Many people are content to live their lives privately, sharing all manner of opinions about relatively trivial matters, but keeping their core beliefs to themselves. After all, keeping your head down and your mouth shut will often allow conflict and tension to just pass you by (like not making eye contact with the teacher when you don’t know the answer).
However, through conversations and casual questions, we can often learn about someone else’s beliefs. It might range from a quiet affirmation (“I’m a Muslim”), or a defensive response (“I’m a Methodist, but not like those guys over on 12th street”). It might even result in an interesting story about someone’s upbringing, conversion, or other experiences (“My family used to go here, but then my girlfriend brought me to visit there, and…”).

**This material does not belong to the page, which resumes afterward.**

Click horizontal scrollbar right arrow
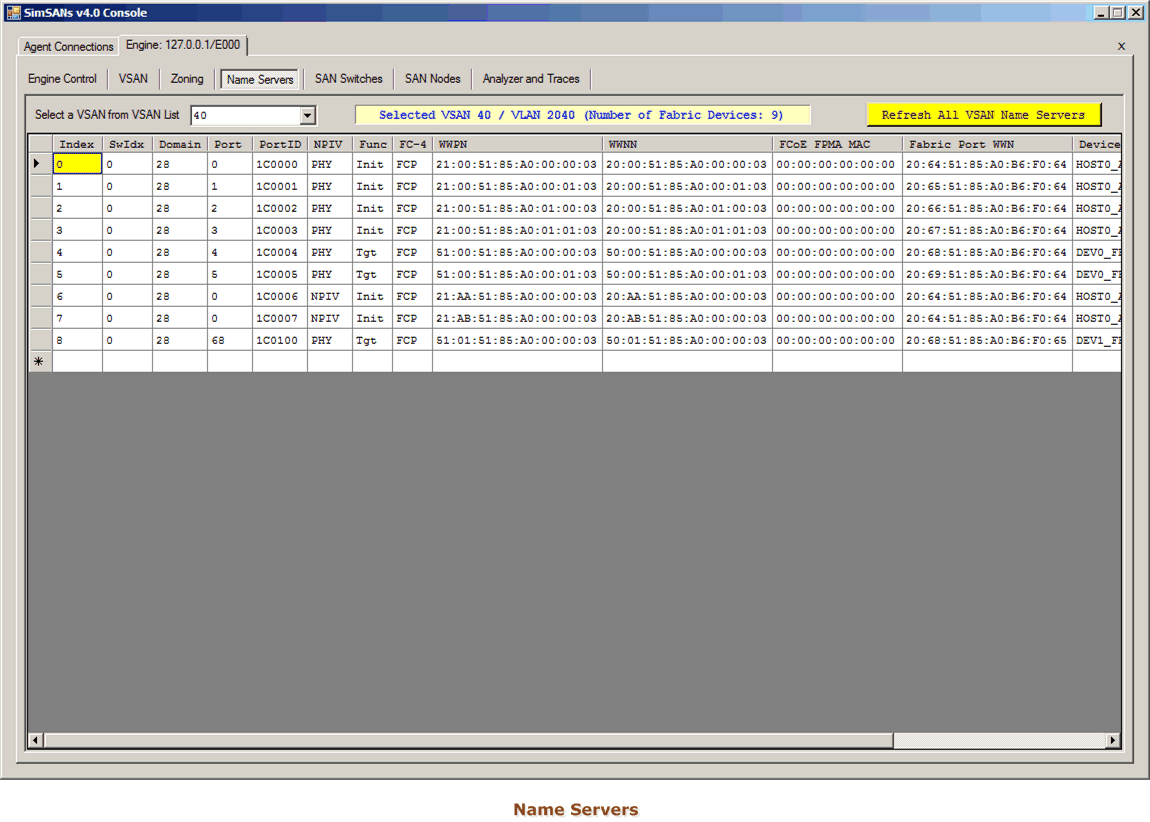The image size is (1150, 822). [x=1113, y=741]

I think that these can be good conversations, but only if they are conversations. When one party blows up or feels compelled to immediately tell the other person why their beliefs aren’t valid, the discussion isn’t likely to go much further. (Or, at least one of the parties will have tuned the other one out, long before the talking stops.)

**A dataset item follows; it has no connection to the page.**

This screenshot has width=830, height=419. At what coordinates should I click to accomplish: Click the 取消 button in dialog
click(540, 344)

I’m not suggesting that we shouldn’t share our faith with others (see 1 Peter 3:14-16). When one has found the truth, it seems only fair to explain our journey to find it. In these cases, though, I propose a question:
How does your faith / belief / point of view impact how you live your life?
This is intended to be an honest question, asked without malice. (You might have to rephrase it a bit so that it doesn’t sound cold, though.) It’s not meant to be a sarcastic comment, nor a form of entrapment.
Instead, it’s an opportunity to genuinely learn about someone else. How do her beliefs about right and wrong impact what she buys, eats, or does? Does he believe strongly enough in something to do more than just identify with a group, belief, or faith? What helps a family decide the most important things to teach future generations? Is the promise of a life after this one incentive enough to live this one well? Or if one thinks that this is all we have, does that mean that we should work to leave a legacy…or just party while we still can?
Simple statements about one’s culture, belief, or worldview can be easily misinterpreted. If someone revealed himself to be a Mormon while you were talking with him, would that trigger a bunch of pre-conceived notions in your mind? What if your friend said that she was an atheist – would you expect that she was nurturing hostility towards people of faith?
While making disciples was clearly commanded by Jesus (see Matthew 28:19), our personal testimony may not make any sense to those around us if we don’t take the time to learn where they come from. Even Paul, talking to a group of philosophers in Athens, spoke to them in a context that they could relate to:
So Paul stood in the midst of the Areopagus and said, “Men of Athens, I observe that you are very religious in all respects. For while I was passing through and examining the objects of your worship, I also found an altar with this inscription, ‘TO AN UNKNOWN GOD.’ Therefore what you worship in ignorance, this I proclaim to you.
Acts 17:22-23 NASB
Paul didn’t start his conversation by blasting the Athenians polytheistic beliefs (even though he didn’t share them). He offered a message to them about something they sought: not just wisdom, but an answer to the possibility that they had missed a deity. In return, Paul offered them the chance to meet the eternal Creator of the Universe – the true God who has proven Himself more powerful than all of the Greek pantheon.
Not all of his hearers believed Paul, but he had the chance to at least be part of the conversation.
But then…and this is where things might get sticky…we would need to be prepared for the same question, wouldn’t we? Do we just take on a label, so that we can be categorized in a particular demographic? Do we “check the box” with routines and rituals that have the appearance of religion? Or, do our actions flow – practically bursting out of us – from the outpouring of our love for Jesus, based on His example of love for others?
“If you love Me, you will keep My commandments.
John 14:15 NASB
Hopefully, when our walk with Jesus is pervasive – when it is as much a part of ourselves as our own identities – talking with other people about our faith (and listening to their point of view) will be about explaining our own joy, and not about trying to convince someone that they are wrong.